An attempt to decouple the property tax bill from the school finance legislations Tuesday earned an impassioned rebuke from Burrows and state Rep. Dan Huberty, a Houston Republican and the author of the school finance bill.
“Mr. Speaker, members, listen up, I think this is a very important vote coming up,” Burrows said, after state Rep. Jonathan Stickland, R-Bedford, introduced his proposal.
After Huberty and Burrows suggested passage of both bills was critical to meet the House priorities laid at the start of the session, the amendment sank on an 143-5 margin. Even the Speaker took the rare step of casting a vote in opposition.

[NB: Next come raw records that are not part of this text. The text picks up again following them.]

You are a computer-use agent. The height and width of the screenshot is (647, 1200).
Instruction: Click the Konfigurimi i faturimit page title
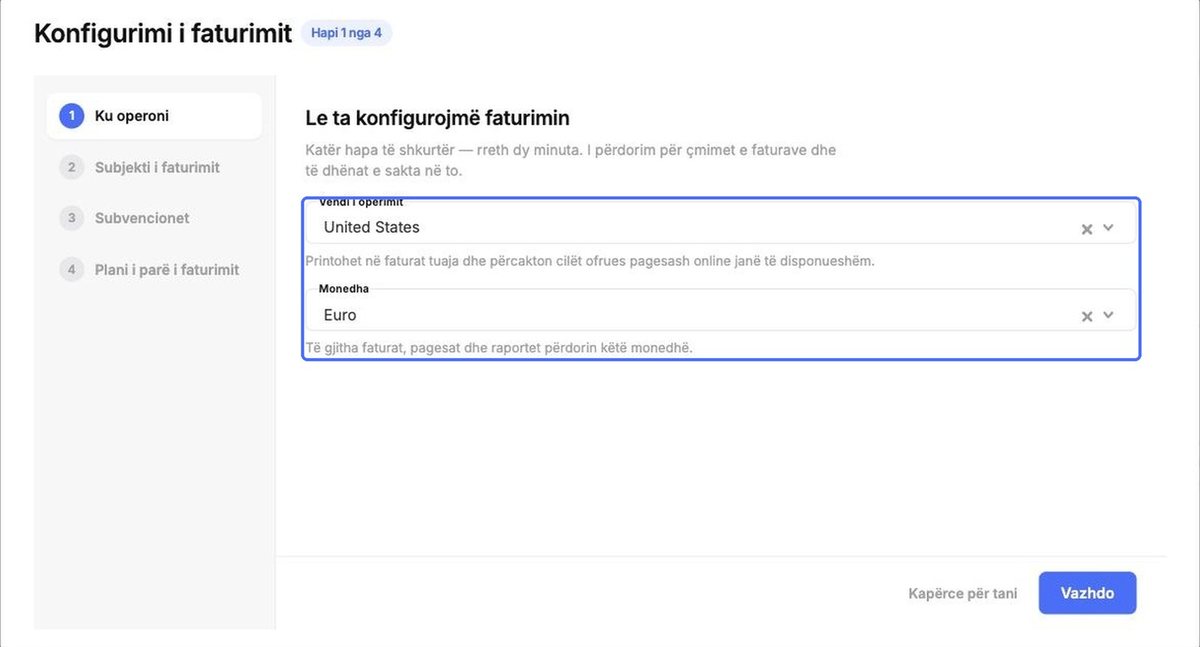coord(163,33)
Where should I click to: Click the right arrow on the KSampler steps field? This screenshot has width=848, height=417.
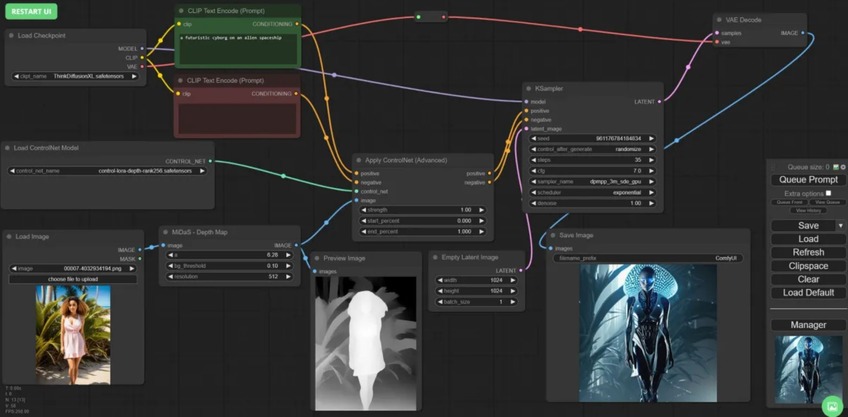coord(651,160)
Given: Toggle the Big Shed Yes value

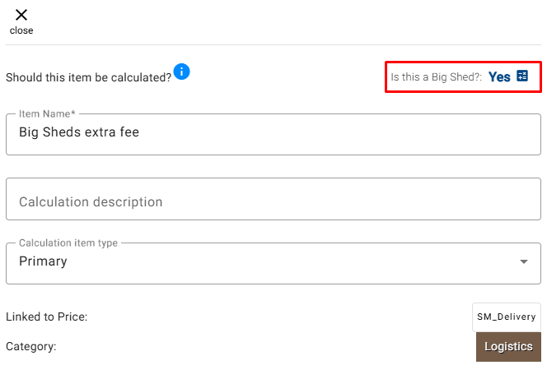Looking at the screenshot, I should click(499, 77).
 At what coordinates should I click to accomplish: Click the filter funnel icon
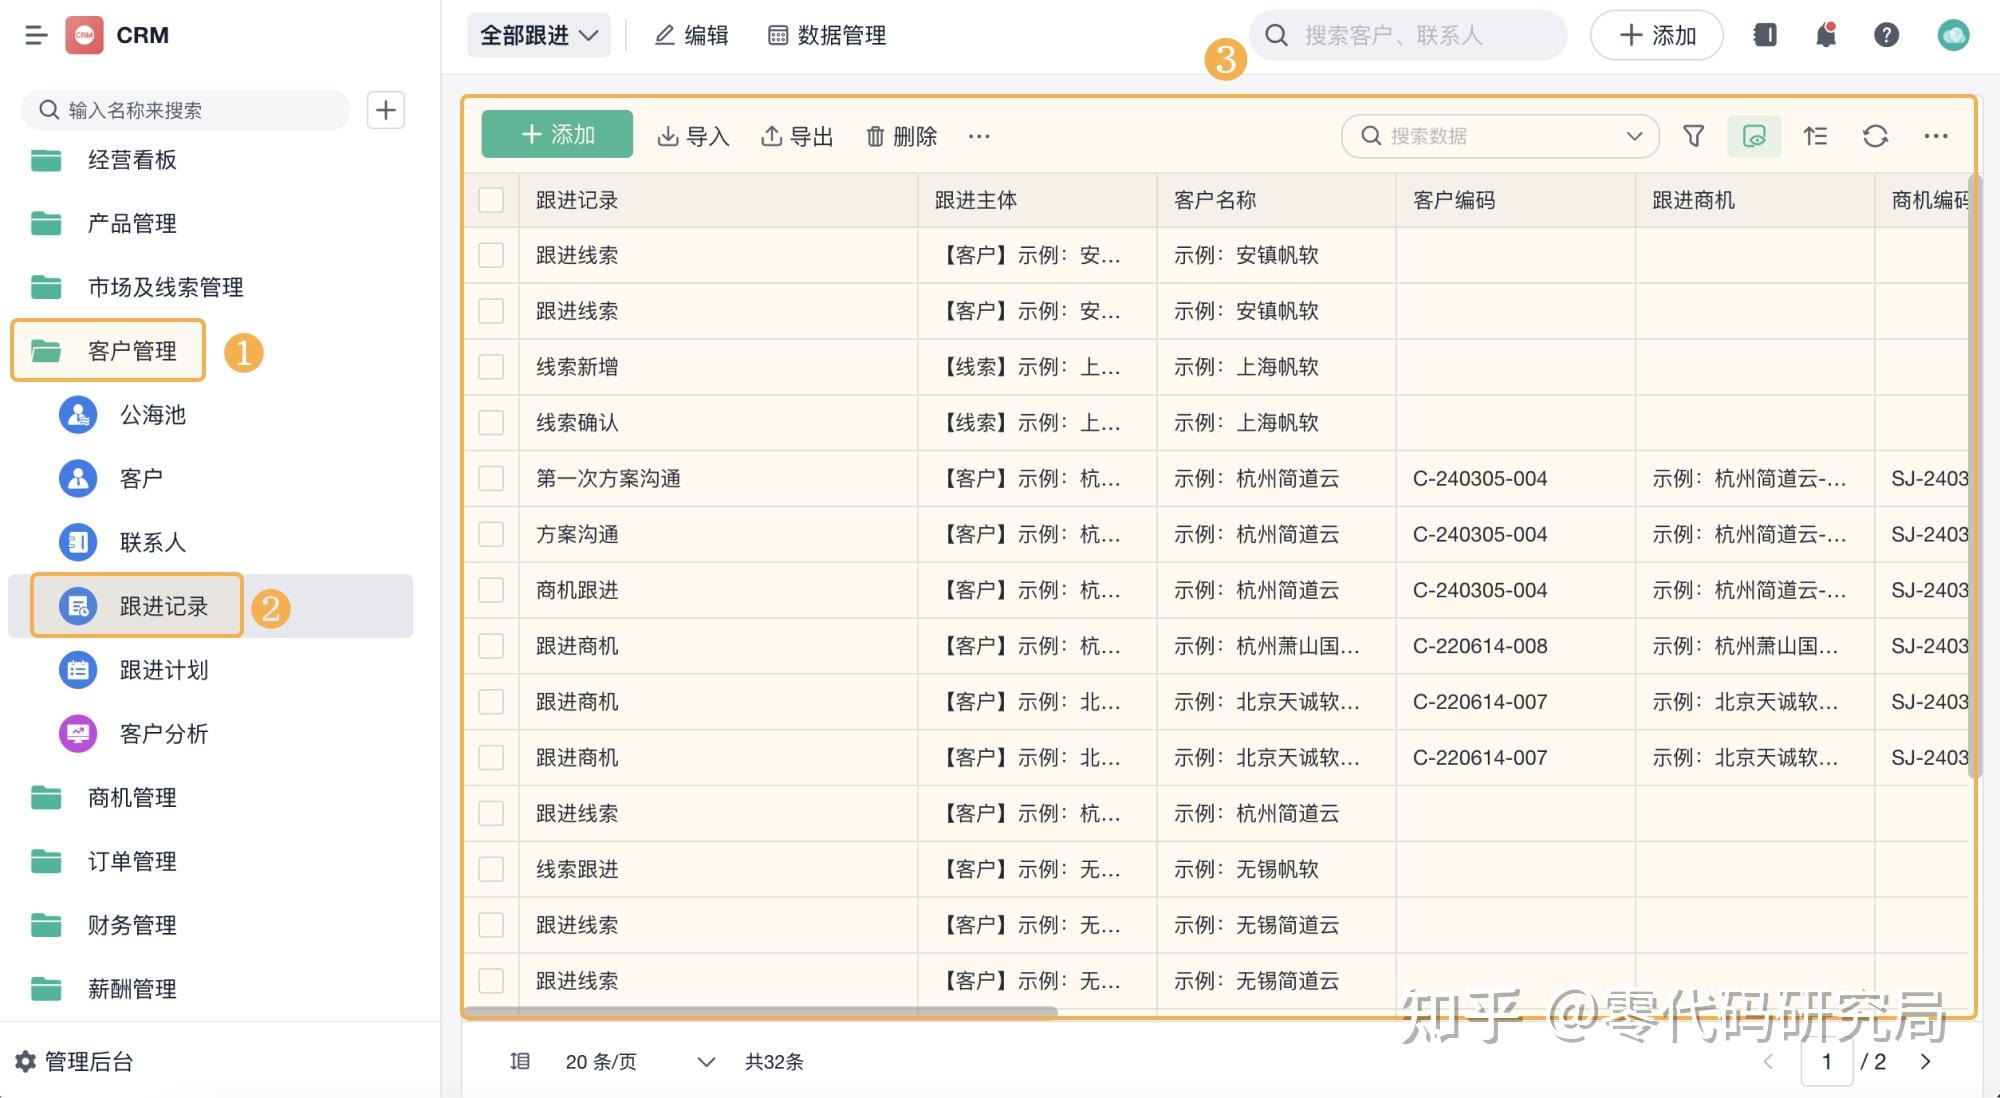[x=1693, y=136]

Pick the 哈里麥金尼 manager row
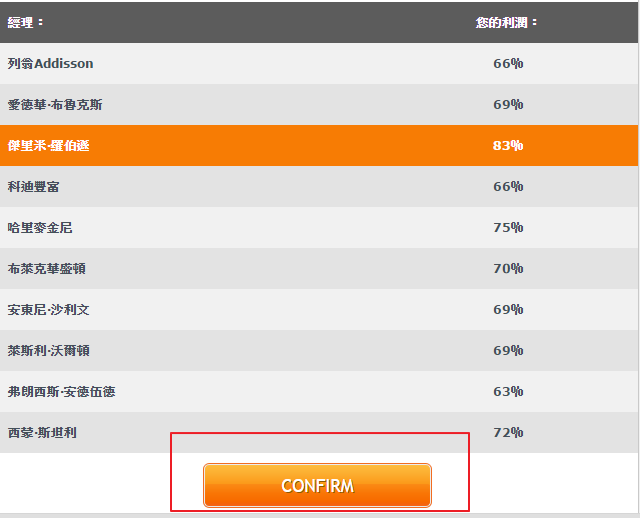click(x=319, y=227)
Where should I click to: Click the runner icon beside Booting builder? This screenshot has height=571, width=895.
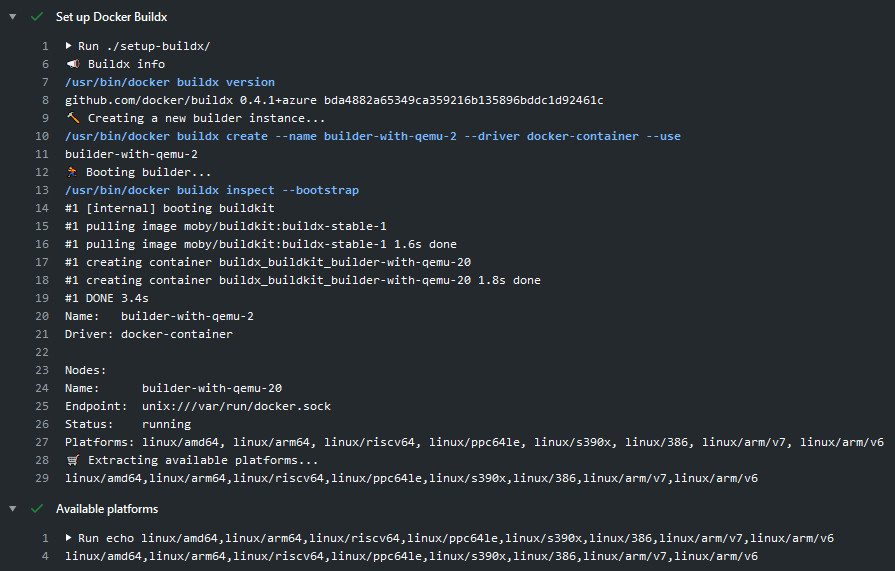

The most consistent opponents of the property tax reform effort have been Democrats and city and county officials, who have asked for a higher election trigger or for certain costs to be exempted from the calculation.
Efforts to exclude public safety expenses, economic development expenditures, and spending on flood risk mitigation from the revenue growth calculation all failed to progress Tuesday.
City mayors have maintained the bill imposes an election trigger that is not practicable.
The Fort Worth mayor, Betsy Price, said a “a 3.5% revenue cap would create unintended consequences,” and would “hamstring cities” without providing meaningful tax relief to residents.
Sylvester Turner, the mayor of Houston, which already operates under a revenue cap, also said the proposal would have little impact on taxpayers’ bills.
“Last year, revenue caps saved the average Houston homeowner less than $10 a month,” he said, “and resulted in 1,152 fewer police on the street.”
Cassi Pollock and Aliyya Swaby contributed reporting.